Conference patrons say security needs simplicity

The variety of hardware and software-based security offerings on display at Cebit this year means a careful sorting for network administrators of how those products can meet their needs.

But the overwhelming concern with security products -- regardless whether they are hardware- or software-based -- is a desire for simple, fast deployment through organizations.

Network administrators don't want to do many of the falling-domino changes often required when implementing a new security product, said Pete Smith, operations director of Focus Europe Ltd., a company based in the U.K. that specializes in supplying hardware-based security products to businesses. Those changes could include allocating new IP (Internet Protocol) addresses to computers on a network and loading a new management system.

"What customers are saying is 'We can't have this anymore'," Smith said. "We want the security, but it has to be transparent. It has got to drop in place, and it has got to be very easily implemented."

And when in place, IT managers want the hardware to have no overall impact on network infrastructure. Those high-end products tend to be expensive, but the payback is fewer overall changes to the network, Smith said. Security vendors tend to be moving toward systems that are less disruptive to set up, he said.

Companies are also looking beyond firewalls and the "perimeter" mentality toward security, said Gareth Jones, managing director of Focus Europe. The proliferation of wireless devices used by organizations represents an increasing threat to the health of networks, Jones said.

"With wireless access coming in, it's a leaky perimeter now, so you need to be able to protect what's inside," Jones said. "That's the area where we are going to go to next."

So far, more than 160 viruses have been detected for mobile devices, said Mikko Hypponen, chief research officer for F-Secure Corp., a security vendor based in Helsinki. While most of the mobile viruses have targeted the Symbian Series 60 OS, two have targeted Microsoft Corp.'s Windows Mobile software.

While the problem with viruses is much more prevalent on desktop computers, it's expected mobile devices will be increasingly targeted because they have built-in billing, Hypponen said. Last week, the first "for profit" mobile virus called Redbrowser emerged and targeted Russian speakers, he said. The virus was engineered to repeatedly send text messages to a phone number that charged exorbitant rates.

In regard to desktop antivirus software, Hypponen said he was recently asked if the software could generate an automatic quarterly report for chief financial officers. The report would contain information such as the number of viruses stopped to justify the expense of the software.

"If you invest in a security product and if you have a large company, it costs you a lot," said Hypponen, who added F-Secure is working on such a virus report. "And if it works perfectly, you have no problem, which means you don't see the product at all. You pay lots of money, but you don't see any results."

The government market for security software is also being courted at Cebit as countries move toward biometric passports and stronger immigration controls. One technology on display is a four-finger identification system that takes grayscale images of fingerprints and stores them in a database.

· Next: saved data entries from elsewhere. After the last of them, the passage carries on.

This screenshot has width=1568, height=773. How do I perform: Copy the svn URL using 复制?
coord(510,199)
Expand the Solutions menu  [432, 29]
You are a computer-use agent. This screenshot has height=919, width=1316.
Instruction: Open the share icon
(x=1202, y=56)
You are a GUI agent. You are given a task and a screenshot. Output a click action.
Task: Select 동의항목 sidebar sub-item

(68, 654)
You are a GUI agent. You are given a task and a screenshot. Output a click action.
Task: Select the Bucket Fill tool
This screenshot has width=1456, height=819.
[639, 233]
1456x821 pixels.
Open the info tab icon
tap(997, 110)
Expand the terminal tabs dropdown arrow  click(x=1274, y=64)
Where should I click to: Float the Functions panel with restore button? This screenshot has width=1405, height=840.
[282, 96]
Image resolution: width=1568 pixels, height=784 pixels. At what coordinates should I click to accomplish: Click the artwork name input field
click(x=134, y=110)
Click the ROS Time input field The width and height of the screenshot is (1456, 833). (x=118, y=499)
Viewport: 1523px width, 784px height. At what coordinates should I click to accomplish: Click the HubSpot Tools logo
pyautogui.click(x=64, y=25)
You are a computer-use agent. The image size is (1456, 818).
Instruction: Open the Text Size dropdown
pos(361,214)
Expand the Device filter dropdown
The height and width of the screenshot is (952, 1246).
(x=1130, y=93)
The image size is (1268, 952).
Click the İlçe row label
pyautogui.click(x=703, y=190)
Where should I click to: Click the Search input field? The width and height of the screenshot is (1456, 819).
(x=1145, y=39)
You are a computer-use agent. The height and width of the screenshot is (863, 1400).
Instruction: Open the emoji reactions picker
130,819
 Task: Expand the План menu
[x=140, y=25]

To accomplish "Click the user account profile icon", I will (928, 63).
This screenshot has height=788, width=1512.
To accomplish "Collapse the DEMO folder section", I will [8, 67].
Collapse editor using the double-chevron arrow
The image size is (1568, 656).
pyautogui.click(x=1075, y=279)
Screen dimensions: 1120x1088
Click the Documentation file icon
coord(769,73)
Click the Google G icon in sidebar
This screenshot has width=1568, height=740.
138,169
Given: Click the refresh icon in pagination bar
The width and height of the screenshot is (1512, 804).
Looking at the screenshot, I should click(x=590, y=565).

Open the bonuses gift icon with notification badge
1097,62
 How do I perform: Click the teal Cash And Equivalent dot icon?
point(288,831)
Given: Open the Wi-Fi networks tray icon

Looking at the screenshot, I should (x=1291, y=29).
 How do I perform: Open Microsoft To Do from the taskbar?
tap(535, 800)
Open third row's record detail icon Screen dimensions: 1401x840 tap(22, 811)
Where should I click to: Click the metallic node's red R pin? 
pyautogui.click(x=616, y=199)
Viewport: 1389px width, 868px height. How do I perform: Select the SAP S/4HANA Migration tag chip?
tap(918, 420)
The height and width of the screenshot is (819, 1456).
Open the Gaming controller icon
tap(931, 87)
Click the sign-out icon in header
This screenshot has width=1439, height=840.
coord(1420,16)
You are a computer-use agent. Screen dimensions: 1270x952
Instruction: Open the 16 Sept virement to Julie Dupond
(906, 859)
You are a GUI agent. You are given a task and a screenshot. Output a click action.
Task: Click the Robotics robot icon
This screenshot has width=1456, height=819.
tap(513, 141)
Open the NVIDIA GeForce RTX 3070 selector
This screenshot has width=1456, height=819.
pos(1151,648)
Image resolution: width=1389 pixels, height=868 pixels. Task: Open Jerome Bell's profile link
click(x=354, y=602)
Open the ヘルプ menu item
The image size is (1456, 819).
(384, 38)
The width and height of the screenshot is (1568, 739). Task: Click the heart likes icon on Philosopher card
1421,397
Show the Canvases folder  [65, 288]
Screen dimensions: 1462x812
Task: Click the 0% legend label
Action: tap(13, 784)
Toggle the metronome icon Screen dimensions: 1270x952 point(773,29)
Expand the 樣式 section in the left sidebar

The system comes from Dermalog Identification Systems GmbH in Hamburg, Germany. The scanning of fingerprints takes less than a second, and that data is stored in a database along with a photograph and a scan of a person's passport, said Nik Stoimenovski, sales manager for Dermalog.

The technology is applicable to airlines who want to speed up processing of registered passengers or for governments at immigration stations along borders.